- [Data for processing]:

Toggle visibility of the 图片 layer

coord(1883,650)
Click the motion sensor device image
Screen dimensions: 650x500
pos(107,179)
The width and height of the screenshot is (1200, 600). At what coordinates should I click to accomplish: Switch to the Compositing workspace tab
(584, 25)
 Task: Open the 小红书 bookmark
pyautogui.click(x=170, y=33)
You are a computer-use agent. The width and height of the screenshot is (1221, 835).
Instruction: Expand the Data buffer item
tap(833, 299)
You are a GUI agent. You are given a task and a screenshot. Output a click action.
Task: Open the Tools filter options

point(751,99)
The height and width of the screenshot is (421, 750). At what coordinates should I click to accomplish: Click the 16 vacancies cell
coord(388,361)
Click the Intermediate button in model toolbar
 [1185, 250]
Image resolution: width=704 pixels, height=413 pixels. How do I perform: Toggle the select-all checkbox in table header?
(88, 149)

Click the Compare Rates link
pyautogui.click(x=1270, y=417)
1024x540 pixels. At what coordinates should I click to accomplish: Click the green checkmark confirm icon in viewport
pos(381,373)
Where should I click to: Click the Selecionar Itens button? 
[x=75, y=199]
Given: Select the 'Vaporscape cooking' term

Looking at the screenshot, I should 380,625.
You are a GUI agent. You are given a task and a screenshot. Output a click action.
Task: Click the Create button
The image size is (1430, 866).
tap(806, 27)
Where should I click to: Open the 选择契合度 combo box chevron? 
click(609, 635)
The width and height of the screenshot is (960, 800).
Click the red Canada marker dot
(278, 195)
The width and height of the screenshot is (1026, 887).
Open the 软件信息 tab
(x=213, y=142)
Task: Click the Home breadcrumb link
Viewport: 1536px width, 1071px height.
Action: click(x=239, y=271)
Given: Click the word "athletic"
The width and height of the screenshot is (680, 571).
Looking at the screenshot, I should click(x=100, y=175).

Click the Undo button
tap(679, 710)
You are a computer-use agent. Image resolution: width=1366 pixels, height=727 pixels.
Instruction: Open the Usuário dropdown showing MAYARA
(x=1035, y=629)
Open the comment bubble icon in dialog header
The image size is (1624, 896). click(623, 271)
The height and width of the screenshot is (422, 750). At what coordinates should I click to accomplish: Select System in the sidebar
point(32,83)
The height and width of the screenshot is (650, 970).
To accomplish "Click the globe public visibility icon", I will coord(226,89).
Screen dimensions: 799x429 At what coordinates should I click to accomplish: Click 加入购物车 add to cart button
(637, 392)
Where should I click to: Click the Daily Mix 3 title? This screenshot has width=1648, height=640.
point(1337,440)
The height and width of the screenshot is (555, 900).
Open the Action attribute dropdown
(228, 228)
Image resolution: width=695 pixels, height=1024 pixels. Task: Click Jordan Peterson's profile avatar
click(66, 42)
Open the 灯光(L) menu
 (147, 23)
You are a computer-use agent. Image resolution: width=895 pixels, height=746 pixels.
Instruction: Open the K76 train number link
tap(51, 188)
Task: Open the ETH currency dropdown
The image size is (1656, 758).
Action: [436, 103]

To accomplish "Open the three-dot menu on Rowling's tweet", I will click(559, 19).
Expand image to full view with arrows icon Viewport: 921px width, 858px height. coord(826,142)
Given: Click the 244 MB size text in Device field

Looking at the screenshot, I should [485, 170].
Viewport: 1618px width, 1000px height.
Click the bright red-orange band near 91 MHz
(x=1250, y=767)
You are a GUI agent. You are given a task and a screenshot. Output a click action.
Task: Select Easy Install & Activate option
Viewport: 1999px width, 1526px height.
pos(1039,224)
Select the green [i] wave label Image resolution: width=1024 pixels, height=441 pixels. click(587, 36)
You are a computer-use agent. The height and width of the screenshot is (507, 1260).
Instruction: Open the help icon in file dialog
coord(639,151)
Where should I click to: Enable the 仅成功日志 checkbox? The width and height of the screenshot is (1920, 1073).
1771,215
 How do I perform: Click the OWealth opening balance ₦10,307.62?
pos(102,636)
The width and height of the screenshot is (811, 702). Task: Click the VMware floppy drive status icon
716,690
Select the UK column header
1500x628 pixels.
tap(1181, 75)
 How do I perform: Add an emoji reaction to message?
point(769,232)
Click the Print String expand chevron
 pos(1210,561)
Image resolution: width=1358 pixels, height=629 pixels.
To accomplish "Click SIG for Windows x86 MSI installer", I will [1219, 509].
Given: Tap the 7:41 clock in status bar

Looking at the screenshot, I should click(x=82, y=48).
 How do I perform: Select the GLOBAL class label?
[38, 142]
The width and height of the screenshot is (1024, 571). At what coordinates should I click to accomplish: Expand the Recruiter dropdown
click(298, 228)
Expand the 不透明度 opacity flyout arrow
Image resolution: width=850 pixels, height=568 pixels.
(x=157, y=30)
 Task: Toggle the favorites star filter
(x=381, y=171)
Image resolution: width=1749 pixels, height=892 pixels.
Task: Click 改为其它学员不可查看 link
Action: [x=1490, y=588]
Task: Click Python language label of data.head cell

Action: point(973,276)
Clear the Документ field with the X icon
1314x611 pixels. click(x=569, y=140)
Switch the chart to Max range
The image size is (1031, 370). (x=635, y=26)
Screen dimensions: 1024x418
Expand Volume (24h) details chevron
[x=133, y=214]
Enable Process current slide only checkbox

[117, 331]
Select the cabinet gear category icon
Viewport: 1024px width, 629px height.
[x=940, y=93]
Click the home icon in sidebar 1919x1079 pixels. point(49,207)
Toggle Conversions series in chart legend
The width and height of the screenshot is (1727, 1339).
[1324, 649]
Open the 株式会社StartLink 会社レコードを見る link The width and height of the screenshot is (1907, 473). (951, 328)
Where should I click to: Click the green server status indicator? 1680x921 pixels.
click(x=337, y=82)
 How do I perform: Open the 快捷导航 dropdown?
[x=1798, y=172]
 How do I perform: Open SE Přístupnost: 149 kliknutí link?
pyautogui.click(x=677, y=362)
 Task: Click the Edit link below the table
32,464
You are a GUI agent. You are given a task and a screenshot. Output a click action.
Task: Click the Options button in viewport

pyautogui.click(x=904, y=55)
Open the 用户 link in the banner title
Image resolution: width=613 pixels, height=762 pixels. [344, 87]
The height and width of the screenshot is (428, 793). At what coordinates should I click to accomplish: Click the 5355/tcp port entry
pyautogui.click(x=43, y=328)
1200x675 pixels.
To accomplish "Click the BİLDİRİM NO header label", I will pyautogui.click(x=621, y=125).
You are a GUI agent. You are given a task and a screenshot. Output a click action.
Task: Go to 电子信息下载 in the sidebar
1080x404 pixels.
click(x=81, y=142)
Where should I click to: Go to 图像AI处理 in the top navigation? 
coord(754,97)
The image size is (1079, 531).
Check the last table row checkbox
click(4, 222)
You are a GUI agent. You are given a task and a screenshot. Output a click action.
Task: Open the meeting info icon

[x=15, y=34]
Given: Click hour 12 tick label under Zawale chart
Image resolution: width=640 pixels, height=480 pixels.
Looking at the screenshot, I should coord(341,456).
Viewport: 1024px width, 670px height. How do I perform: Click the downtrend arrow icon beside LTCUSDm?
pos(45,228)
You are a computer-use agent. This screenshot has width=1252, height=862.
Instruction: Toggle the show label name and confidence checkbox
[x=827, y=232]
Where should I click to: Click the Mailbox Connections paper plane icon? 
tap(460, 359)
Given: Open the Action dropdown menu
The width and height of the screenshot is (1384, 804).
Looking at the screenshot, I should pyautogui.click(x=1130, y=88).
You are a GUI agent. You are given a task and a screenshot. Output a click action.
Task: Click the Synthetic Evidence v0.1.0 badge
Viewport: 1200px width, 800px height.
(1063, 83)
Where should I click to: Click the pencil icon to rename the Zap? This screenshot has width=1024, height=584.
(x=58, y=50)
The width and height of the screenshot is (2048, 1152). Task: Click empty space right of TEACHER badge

- [What you will do]:
Each line with "computer" in it must be identified and copied from the material.

- [Solved exercise]:
You are a computer-use agent. The width and height of the screenshot is (1221, 835).
You are a computer-use agent. Image resolution: width=1366 pixels, height=727 pixels.
You are a computer-use agent. Image resolution: width=895 pixels, height=746 pixels.
You are a computer-use agent. The height and width of the screenshot is (507, 1260).
You are a computer-use agent. This screenshot has width=1252, height=862.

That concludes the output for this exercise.